Høyanger – the national park municipality running on hydropower history

In the 1900s, Høyanger played a very special role during the industrialisation of Norway. It was once a village with only 13 farmsteads and cotter’s farms, squeezed between the mountains at the bottom of the fjord arm, until the power from its waterfalls attracted industry. After several acquisitions and sales of waterfall rights up until 1911, the industry really took off in the Høyangerfjord. Power plant 1, which includes the power plant, pipelines, trolley line, steps and mountain reservoirs, was built in 1916–1917. The development of Høyanger as a community, as an industrial society and village, can be experienced at Høyanger Industrial City Museum in the Town Gate (Byporten) in Høyanger.
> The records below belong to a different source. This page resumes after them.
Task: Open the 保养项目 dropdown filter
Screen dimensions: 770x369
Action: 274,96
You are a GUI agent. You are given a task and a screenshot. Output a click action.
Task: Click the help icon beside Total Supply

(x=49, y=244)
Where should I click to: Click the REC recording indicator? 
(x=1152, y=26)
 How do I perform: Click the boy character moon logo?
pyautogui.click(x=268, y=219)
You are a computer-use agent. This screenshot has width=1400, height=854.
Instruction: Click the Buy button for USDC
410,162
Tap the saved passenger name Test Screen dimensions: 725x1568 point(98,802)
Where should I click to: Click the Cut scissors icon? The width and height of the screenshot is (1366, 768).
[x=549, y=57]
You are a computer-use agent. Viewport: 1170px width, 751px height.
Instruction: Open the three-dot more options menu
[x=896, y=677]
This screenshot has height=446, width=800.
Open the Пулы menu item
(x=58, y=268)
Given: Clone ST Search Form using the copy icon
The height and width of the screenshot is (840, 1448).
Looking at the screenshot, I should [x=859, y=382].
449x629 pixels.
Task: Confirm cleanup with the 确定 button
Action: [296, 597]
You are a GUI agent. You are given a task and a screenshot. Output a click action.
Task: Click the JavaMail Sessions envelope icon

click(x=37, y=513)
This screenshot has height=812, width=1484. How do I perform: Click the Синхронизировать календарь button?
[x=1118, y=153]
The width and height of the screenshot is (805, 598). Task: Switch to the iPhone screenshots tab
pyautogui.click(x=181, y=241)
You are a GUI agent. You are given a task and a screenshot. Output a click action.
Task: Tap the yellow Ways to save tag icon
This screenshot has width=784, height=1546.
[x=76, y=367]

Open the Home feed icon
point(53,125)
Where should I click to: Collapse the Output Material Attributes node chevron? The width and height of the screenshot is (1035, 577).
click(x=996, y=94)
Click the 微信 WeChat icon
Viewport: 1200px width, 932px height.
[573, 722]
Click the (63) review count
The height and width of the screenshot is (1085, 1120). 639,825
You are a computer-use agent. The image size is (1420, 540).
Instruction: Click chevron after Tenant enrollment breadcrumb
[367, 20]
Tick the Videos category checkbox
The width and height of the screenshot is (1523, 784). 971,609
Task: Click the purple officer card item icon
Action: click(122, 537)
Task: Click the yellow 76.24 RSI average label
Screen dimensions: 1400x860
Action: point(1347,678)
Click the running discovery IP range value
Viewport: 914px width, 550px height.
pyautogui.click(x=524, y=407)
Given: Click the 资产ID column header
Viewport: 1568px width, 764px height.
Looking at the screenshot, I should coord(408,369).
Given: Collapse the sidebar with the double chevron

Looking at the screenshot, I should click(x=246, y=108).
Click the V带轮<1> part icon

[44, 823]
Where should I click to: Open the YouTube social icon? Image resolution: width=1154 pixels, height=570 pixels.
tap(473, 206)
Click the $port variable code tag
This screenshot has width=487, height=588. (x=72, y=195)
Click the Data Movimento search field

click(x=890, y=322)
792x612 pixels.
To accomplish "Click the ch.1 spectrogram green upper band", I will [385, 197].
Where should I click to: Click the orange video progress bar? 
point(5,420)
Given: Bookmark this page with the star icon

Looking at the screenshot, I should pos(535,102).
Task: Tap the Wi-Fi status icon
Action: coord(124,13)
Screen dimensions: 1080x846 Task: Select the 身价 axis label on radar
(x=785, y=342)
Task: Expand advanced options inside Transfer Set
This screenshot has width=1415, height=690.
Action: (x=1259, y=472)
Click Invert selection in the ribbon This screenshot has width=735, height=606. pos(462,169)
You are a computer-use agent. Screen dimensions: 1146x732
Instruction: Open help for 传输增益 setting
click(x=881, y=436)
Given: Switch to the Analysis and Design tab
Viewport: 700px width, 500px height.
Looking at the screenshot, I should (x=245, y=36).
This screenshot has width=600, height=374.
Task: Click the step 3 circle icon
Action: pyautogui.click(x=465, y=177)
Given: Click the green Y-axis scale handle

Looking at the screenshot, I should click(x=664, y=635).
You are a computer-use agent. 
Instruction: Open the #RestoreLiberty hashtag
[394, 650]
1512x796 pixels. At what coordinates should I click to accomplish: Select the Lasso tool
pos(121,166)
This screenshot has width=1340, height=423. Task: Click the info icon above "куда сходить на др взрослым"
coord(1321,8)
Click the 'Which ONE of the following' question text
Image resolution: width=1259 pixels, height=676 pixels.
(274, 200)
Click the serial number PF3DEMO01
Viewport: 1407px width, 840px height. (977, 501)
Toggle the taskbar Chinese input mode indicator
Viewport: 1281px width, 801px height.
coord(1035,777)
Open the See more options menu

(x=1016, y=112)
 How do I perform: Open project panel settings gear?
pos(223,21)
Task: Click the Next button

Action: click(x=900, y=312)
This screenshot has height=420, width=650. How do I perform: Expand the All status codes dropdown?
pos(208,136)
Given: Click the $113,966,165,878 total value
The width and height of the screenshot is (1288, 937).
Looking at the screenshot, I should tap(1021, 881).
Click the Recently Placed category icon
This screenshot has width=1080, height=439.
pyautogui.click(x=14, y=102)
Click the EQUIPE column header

The infrastructure that was built tells a story about the power industry and how society has evolved throughout history. You may want to join the ‘power duo’ in Høyanger, two tours in one, which is themed around past and present power production, and stay overnight at Øren Hotel. You can go on a town walk and gain unique insight into the history of Høyanger, and the role hydropower has played in this small municipality in Fjord Norway.

Årdal – metal industry and advanced power technology

The national park municipality of Årdal, which comprises the villages of Årdalstangen and Øvre Årdal, is situated farthest in the Sognefjord, with Utladalen as the gateway to Jotunheimen National Park. Årdal is fast becoming a popular destination, largely due to its national park status and the historic Rallarvegen – the Navvies’ Road. The municipality is also known for its history of power production, a history that you can discover in various ways. Årdal opened its visitor centre in July 2022, where you can gain an insight into the metal industry from the 18th century until the present day.

You can learn about aluminium production, the use of advanced technology in heavy industry and the focus on sustainability in the industry. Årdal visitor centre can be found in the old Hydro buildings just outside Hydro Aluminium in Øvre Årdal, and the old power station from 1919 is part of the exhibition at the centre.

Bremanger – from sawmills and agriculture to fishing

The transition from an agricultural to industrial community brought with it something that was common in Western Norwegian villages in the 1900s: a melting pot of people from different parts of the country, and a class-divided community that is mirrored in the buildings, dialect and culture. In Bremanger municipality, in old Sogn og Fjordane county, were the farms Sende and Rise. Only 36 people lived here in 1801. They lived off hunting, farming, fishing, and forestry, and they also ran a sawmill. The watercourses in the region offered great potential for developing hydropower plants in the area, and Bremanger Kraftelselskap opened the first power plant in Svelgen in 1921. This marked the beginning of industrial development in the village, with Elkem Bremanger smelting plant at its forefront.